— Begin Source extract —

I am currently analysing current density of the CMOS shown below. It is using a multi-finger layout technique.



Can you help me explain why the current is only concentrated on one finger only, thus exceeding the allowable current in that given size of metal?
I thought that current throughout the fingers of the MOS is the same

By the way, the image is a sample of a buffer.

Note: Red mark denotes the area wherein the area that sinks largest current in the entire cell
 

The structure doesn't really speak to me in terms of
circuit function, but I'd guess there is one given that
the poly is broken up.

I see what looks like a source finger that feeds two
drains, each also fed by another source and so on.
So I'd call a unit drain current at the root of the
source stripe, unidirectional, defined by some load
of your estimation.

Current enters at the root and the first contact
sidewall is your probable choke-point. You would
apply a construction-analysis-based, worst cased
cross section at that point (A). Then your knowledge
of the load, and the duty factor at which you throw
that current, would give you I for purposes of Javg.

— End Source extract —
— Begin Given entries —

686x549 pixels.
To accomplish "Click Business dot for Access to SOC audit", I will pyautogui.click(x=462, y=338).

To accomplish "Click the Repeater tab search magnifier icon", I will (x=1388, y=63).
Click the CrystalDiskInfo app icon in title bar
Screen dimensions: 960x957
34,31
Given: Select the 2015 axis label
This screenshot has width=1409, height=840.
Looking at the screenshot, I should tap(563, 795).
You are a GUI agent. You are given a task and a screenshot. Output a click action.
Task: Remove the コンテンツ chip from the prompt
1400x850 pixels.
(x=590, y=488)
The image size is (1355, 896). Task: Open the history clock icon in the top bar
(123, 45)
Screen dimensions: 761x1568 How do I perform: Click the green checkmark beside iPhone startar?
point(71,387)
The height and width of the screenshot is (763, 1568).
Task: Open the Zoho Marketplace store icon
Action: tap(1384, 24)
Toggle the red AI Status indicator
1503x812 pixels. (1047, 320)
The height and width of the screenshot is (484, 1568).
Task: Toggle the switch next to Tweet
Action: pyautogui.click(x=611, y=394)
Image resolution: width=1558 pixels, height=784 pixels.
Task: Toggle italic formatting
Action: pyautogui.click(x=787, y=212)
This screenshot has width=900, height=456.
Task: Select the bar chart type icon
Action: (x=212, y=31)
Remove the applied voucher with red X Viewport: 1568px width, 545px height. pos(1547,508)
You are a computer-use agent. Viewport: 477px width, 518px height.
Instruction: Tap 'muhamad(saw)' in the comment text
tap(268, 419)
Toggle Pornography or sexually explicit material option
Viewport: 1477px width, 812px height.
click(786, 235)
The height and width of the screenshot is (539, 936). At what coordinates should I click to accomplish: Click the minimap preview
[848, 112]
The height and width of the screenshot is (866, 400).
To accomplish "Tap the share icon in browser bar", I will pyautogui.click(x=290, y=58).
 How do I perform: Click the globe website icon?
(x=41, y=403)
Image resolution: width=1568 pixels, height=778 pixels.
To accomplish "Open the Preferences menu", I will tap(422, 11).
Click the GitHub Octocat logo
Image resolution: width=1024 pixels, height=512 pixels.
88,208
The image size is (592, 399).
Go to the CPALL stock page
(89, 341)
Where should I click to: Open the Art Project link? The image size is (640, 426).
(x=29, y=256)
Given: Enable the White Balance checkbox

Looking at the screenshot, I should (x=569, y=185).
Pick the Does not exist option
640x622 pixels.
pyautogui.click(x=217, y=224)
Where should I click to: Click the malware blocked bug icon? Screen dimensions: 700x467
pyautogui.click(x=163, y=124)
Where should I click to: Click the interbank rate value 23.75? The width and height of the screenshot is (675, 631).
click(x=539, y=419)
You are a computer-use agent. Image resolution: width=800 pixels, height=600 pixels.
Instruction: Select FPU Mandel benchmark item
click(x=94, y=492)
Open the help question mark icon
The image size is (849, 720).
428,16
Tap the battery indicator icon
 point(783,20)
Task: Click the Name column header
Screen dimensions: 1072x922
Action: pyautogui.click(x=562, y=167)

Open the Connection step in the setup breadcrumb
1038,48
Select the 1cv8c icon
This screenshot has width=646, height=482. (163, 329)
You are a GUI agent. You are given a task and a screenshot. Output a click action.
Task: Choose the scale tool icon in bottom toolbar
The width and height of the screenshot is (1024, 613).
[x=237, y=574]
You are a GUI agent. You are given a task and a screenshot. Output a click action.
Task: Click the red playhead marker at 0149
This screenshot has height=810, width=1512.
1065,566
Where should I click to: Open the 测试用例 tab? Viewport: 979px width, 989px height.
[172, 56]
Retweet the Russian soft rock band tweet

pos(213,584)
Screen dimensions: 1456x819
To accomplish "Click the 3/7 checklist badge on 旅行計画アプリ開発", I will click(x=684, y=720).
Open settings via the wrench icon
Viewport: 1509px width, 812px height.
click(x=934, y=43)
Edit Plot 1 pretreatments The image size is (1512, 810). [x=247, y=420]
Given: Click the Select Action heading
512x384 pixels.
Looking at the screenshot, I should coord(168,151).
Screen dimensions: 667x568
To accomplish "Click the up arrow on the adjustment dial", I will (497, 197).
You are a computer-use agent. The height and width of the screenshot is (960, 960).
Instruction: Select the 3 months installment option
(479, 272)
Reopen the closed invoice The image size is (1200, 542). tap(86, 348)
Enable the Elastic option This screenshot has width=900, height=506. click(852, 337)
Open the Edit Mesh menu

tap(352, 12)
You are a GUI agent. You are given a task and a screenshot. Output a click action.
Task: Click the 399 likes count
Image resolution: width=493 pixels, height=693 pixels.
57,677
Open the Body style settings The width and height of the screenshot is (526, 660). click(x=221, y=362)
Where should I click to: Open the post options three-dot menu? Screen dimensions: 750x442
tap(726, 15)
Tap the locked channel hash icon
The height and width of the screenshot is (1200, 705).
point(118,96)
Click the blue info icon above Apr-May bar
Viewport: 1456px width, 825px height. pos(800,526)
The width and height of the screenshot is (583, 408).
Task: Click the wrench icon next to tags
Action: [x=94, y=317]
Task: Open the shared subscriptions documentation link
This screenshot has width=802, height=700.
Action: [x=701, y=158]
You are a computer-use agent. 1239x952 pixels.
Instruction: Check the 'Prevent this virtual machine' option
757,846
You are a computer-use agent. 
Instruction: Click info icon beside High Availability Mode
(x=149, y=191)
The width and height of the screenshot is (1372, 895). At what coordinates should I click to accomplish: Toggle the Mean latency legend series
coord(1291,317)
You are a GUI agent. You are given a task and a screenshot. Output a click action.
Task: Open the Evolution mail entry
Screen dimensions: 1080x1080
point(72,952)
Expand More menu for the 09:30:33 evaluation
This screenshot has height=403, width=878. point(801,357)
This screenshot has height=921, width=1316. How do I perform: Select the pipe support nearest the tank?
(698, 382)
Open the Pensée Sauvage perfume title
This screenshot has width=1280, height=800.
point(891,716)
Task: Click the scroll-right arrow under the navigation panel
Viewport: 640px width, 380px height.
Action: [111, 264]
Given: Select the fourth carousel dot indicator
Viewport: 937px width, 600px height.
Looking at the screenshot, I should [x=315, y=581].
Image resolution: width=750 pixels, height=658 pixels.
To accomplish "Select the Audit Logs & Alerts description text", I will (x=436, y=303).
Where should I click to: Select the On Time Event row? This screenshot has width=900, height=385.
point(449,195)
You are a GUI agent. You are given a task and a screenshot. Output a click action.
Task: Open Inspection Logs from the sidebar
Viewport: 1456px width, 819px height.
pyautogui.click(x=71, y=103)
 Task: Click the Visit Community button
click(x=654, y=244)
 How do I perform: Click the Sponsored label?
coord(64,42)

— End Given entries —

## Task instructions:
In the thread on CMOS current density, where does the reply place the probable choke-point?

## Solution:
At the first contact sidewall, where current enters at the root of the source stripe.